Posted on 12/04/2003 2:43:55 AM PST by kattracks

BY LATE October, there seemed widespread agreement in the Western press that the United States was failing in Iraq, where I had been living for the past month and a half. Saddam Hussein, I was reminded by television reports and pieces on the Internet, was still at large; the weapons of mass destruction that had been the ostensible reason for American intervention were looking like figments of "sexed-up" intelligence reports, if not a plot by the Bush administration to deceive the American people; and, by precipitously overturning the rock of the Baathist regime, the U.S. had succeeded only in releasing thieves, kidnappers, rapists, terrorists, and suicide bombers to prey at will on the Iraqi people. With its faked reasons for embarking on military adventurism and its patent inability to fulfill its postwar promises, America had earned the enmity of the world. And rightly so. In Baghdad, however, the picture could not have looked more different. Waiters smiled at me when I identified myself as an American, cabbies brushed their palms together in a good-riddance gesture as they declared, "Saddam gone, America great!," and on the campus of Baghdad University I was approached by a man who wished to tell me "how honored Iraqis are that the Americans came to rid us of a tyrant." Opinion surveys attested to the conviction of most Iraqis that their lives would improve over the next five years, and their desire that coalition forces remain in the country at least until law and order were restored. With additional numbers of Iraqi police on the streets, this was already happening—rates of all major crimes were dropping.

As for those elusive weapons of mass destruction, in my six weeks in the country I met precious few Iraqis who even alluded to them. Instead, they were focusing, with relief and gratitude, on what was perhaps the major reason Bush had cited for going to war—the removal of Saddam Hussein. "Even if those weapons turn out to be an excuse for America to invade Iraq, I say fine," remarked Nasser Hasan, a poet and former member of the Iraqi national chess team whose translation skills and insights I would find invaluable during my visit. "Whatever it took to finish Saddam." Or, as a painter named Muhammad Rassim put it, "in our minds, the end of Saddam Hussein was the reason for going to war."

How bad was Saddam? The ques tion may seem naive: the answer, after all, lies in innumerable journalistic stories and has been documented, in hideous detail, in human-rights reports for everyone to see. But to appreciate the depth of Iraqi suffering under his decades-long rule you have to visit the country and absorb the seemingly endless individual tales of brutality and violence. They, in their nightmarish sum, constitute justification enough for the war against Saddam.

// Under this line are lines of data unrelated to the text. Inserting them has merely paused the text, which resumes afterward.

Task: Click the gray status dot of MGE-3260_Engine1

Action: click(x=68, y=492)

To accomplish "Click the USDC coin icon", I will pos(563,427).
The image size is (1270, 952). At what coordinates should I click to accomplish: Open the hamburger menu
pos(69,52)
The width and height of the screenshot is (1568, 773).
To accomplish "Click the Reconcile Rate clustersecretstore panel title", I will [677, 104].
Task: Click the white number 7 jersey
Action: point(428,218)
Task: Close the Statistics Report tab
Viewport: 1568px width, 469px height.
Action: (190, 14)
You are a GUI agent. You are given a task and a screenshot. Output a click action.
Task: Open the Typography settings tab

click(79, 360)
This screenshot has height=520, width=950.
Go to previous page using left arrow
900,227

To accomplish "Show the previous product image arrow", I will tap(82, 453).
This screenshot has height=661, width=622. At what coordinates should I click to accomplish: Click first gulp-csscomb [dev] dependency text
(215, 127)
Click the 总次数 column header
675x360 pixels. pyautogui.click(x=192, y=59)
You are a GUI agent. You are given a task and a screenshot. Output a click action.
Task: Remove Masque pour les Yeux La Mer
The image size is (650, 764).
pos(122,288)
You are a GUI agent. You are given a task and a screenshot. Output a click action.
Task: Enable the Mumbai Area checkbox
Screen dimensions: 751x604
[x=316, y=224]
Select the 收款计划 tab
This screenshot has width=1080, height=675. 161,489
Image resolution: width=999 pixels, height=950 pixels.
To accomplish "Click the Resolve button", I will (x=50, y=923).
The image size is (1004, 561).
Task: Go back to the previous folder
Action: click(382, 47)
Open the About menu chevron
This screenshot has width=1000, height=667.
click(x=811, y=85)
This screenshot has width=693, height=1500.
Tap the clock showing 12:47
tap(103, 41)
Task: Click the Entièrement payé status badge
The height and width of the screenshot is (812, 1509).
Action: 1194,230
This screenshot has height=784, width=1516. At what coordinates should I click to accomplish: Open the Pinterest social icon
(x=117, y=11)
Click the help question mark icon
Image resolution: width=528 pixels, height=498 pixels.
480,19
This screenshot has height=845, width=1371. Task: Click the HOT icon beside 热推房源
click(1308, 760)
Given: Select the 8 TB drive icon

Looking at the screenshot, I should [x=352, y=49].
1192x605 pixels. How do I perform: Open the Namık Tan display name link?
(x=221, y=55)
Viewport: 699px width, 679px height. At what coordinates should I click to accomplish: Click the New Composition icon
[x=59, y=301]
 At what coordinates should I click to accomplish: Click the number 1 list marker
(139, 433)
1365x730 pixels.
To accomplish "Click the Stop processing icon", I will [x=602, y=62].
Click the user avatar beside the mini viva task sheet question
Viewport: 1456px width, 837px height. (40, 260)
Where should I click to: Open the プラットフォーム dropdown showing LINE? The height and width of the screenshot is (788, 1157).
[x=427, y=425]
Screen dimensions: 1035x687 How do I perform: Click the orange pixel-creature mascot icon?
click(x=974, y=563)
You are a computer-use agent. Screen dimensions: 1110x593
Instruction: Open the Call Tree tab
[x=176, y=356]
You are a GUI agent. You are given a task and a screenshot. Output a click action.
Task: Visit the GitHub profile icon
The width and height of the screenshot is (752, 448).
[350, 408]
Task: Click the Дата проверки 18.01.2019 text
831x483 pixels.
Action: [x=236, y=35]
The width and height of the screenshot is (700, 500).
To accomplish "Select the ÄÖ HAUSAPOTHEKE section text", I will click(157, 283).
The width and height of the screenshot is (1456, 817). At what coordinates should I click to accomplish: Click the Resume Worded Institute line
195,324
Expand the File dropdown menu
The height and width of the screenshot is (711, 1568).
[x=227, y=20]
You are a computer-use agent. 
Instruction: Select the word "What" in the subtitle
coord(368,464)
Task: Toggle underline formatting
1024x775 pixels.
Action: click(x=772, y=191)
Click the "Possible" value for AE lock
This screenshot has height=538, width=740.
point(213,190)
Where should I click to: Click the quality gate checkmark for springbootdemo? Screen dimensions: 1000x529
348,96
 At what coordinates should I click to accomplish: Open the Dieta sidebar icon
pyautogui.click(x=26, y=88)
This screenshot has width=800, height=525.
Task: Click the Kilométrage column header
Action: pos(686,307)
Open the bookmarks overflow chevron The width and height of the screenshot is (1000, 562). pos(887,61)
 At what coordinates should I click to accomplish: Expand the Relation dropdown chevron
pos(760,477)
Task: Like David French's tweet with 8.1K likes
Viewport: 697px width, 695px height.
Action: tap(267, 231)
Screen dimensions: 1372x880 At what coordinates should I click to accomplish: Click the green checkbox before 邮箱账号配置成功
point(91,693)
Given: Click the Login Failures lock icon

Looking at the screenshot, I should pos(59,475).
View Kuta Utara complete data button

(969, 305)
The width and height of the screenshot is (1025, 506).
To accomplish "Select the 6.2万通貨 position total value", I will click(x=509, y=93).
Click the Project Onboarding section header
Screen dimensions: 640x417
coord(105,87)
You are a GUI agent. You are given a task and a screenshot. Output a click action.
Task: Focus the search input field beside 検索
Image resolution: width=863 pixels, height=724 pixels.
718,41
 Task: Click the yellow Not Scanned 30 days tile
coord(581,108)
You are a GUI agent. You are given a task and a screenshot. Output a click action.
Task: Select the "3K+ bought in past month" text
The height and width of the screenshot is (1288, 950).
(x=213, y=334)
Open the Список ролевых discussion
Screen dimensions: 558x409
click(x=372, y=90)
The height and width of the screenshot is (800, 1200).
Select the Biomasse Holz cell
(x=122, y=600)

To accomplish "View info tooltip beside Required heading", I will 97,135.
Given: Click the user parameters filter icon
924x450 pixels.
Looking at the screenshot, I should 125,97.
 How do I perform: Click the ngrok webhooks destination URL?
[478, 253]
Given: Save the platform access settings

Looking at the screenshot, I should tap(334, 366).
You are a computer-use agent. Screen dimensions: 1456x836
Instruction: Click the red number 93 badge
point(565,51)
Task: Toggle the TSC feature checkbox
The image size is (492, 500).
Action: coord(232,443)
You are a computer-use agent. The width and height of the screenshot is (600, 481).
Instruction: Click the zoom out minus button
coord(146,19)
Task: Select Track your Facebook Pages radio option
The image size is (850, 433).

My own direct education began on my first day. The twelve-hour drive from Amman, Jordan to Baghdad ran through the area west of the city known as the "Sunni Triangle"—the traditional stronghold of Saddam loyalists. Here, in towns like Ramadi and Faluja, was where Baathist holdouts and their foreign recruits were still ambushing U.S. soldiers. As we drove, stretches of lush greenery rose up inexplicably from the surrounding desert. An Iraqi-American traveling with me explained that, to reward his followers, Saddam had created this "Garden of Eden" by diverting water from the Euphrates. But, as with everything in Iraq, that was not the whole story. In the early 1990’s, seeking to suppress a revolt in southern Iraq, Saddam had dammed, burned, and bombarded nearly 12,000 square miles of marshes, causing catastrophic ecological damage. "In his way," commented my traveling companion, "he both turned a desert into a garden and a garden into a desert."

Like most moderately informed Americans, I had read stories of Saddam Hussein’s cruelty: the estimated 5,000 killed in the 1988 poison-gas attack on the Kurdish city of Halabja, for example, or the grisly 1999 murder of the Shiite cleric Sadeq al-Sadr (Saddam’s thugs drove nails into the grand ayatollah’s head after first raping his sister in front of him). I had tended to relegate such tales to a familiar catch-all category: more evidence of the sorry state of world affairs. Not until the fall of the tyrant and my decision to see postwar Iraq for myself did I begin reading the documents prepared over the years by Amnesty International, Human Rights Watch, and other monitoring groups. They were shocking.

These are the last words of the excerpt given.